• _Problem details_: Write out each of the following entries line for line, with no changes.

• _Raw data_:

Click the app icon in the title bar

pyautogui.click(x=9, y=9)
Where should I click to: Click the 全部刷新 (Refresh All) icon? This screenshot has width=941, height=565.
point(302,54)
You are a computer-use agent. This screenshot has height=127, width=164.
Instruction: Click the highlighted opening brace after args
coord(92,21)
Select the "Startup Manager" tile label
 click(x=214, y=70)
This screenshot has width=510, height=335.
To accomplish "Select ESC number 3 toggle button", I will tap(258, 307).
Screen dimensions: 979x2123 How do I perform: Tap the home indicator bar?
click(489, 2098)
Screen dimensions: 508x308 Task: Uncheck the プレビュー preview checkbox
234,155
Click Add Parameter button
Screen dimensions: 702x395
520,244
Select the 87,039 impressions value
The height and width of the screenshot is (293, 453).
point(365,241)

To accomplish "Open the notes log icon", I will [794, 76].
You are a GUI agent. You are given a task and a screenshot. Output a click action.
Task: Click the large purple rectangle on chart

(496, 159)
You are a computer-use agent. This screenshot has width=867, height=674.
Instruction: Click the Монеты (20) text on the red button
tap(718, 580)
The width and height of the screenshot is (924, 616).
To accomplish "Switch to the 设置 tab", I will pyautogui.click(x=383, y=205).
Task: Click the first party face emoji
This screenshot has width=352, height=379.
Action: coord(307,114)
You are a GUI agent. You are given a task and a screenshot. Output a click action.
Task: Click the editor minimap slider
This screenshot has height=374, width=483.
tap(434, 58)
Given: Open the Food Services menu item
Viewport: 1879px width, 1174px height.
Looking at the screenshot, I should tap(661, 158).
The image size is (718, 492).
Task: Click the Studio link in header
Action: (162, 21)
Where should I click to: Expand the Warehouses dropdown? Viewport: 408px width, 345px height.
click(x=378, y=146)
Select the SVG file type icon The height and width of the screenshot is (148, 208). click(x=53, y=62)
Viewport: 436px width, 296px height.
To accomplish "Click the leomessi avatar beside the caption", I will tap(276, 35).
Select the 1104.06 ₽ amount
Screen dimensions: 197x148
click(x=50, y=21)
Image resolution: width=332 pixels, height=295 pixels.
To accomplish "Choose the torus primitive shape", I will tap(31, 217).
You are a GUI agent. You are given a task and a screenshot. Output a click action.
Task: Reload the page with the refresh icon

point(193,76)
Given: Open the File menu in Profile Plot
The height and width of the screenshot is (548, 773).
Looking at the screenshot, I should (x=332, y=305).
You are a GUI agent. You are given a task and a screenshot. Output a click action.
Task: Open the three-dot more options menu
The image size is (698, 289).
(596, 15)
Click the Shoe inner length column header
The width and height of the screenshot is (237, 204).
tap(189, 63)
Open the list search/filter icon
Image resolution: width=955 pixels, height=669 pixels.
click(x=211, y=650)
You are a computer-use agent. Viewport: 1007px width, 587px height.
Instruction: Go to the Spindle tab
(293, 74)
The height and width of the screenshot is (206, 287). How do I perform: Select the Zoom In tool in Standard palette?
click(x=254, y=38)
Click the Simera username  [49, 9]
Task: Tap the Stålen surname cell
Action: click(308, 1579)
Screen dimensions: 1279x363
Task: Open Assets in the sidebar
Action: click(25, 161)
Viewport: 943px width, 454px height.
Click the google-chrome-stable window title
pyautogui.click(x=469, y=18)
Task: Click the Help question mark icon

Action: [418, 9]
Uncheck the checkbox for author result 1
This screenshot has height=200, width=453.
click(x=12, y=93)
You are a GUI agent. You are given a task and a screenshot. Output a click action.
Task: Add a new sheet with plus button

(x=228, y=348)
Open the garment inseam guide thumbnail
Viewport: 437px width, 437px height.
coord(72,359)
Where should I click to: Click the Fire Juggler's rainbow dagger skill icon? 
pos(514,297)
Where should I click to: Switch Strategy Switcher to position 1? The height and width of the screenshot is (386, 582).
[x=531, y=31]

• _The solution_:
Click the app icon in the title bar

pyautogui.click(x=9, y=9)
Where should I click to: Click the 全部刷新 (Refresh All) icon? This screenshot has width=941, height=565.
point(302,54)
You are a computer-use agent. This screenshot has height=127, width=164.
Instruction: Click the highlighted opening brace after args
coord(92,21)
Select the "Startup Manager" tile label
 click(x=214, y=70)
This screenshot has width=510, height=335.
To accomplish "Select ESC number 3 toggle button", I will tap(258, 307).
Screen dimensions: 979x2123 How do I perform: Tap the home indicator bar?
click(489, 2098)
Screen dimensions: 508x308 Task: Uncheck the プレビュー preview checkbox
234,155
Click Add Parameter button
Screen dimensions: 702x395
520,244
Select the 87,039 impressions value
The height and width of the screenshot is (293, 453).
point(365,241)

To accomplish "Open the notes log icon", I will [794, 76].
You are a GUI agent. You are given a task and a screenshot. Output a click action.
Task: Click the large purple rectangle on chart

(496, 159)
You are a computer-use agent. This screenshot has width=867, height=674.
Instruction: Click the Монеты (20) text on the red button
tap(718, 580)
The width and height of the screenshot is (924, 616).
To accomplish "Switch to the 设置 tab", I will pyautogui.click(x=383, y=205).
Task: Click the first party face emoji
This screenshot has width=352, height=379.
Action: coord(307,114)
You are a GUI agent. You are given a task and a screenshot. Output a click action.
Task: Click the editor minimap slider
This screenshot has height=374, width=483.
tap(434, 58)
Given: Open the Food Services menu item
Viewport: 1879px width, 1174px height.
Looking at the screenshot, I should tap(661, 158).
The image size is (718, 492).
Task: Click the Studio link in header
Action: (162, 21)
Where should I click to: Expand the Warehouses dropdown? Viewport: 408px width, 345px height.
click(x=378, y=146)
Select the SVG file type icon The height and width of the screenshot is (148, 208). click(x=53, y=62)
Viewport: 436px width, 296px height.
To accomplish "Click the leomessi avatar beside the caption", I will tap(276, 35).
Select the 1104.06 ₽ amount
Screen dimensions: 197x148
click(x=50, y=21)
Image resolution: width=332 pixels, height=295 pixels.
To accomplish "Choose the torus primitive shape", I will tap(31, 217).
You are a GUI agent. You are given a task and a screenshot. Output a click action.
Task: Reload the page with the refresh icon

point(193,76)
Given: Open the File menu in Profile Plot
The height and width of the screenshot is (548, 773).
Looking at the screenshot, I should (x=332, y=305).
You are a GUI agent. You are given a task and a screenshot. Output a click action.
Task: Open the three-dot more options menu
The image size is (698, 289).
(596, 15)
Click the Shoe inner length column header
The width and height of the screenshot is (237, 204).
tap(189, 63)
Open the list search/filter icon
Image resolution: width=955 pixels, height=669 pixels.
click(x=211, y=650)
You are a computer-use agent. Viewport: 1007px width, 587px height.
Instruction: Go to the Spindle tab
(293, 74)
The height and width of the screenshot is (206, 287). How do I perform: Select the Zoom In tool in Standard palette?
click(x=254, y=38)
Click the Simera username  [49, 9]
Task: Tap the Stålen surname cell
Action: click(308, 1579)
Screen dimensions: 1279x363
Task: Open Assets in the sidebar
Action: click(25, 161)
Viewport: 943px width, 454px height.
Click the google-chrome-stable window title
pyautogui.click(x=469, y=18)
Task: Click the Help question mark icon

Action: [418, 9]
Uncheck the checkbox for author result 1
This screenshot has height=200, width=453.
click(x=12, y=93)
You are a GUI agent. You are given a task and a screenshot. Output a click action.
Task: Add a new sheet with plus button

(x=228, y=348)
Open the garment inseam guide thumbnail
Viewport: 437px width, 437px height.
coord(72,359)
Where should I click to: Click the Fire Juggler's rainbow dagger skill icon? 
pos(514,297)
Where should I click to: Switch Strategy Switcher to position 1? The height and width of the screenshot is (386, 582).
[x=531, y=31]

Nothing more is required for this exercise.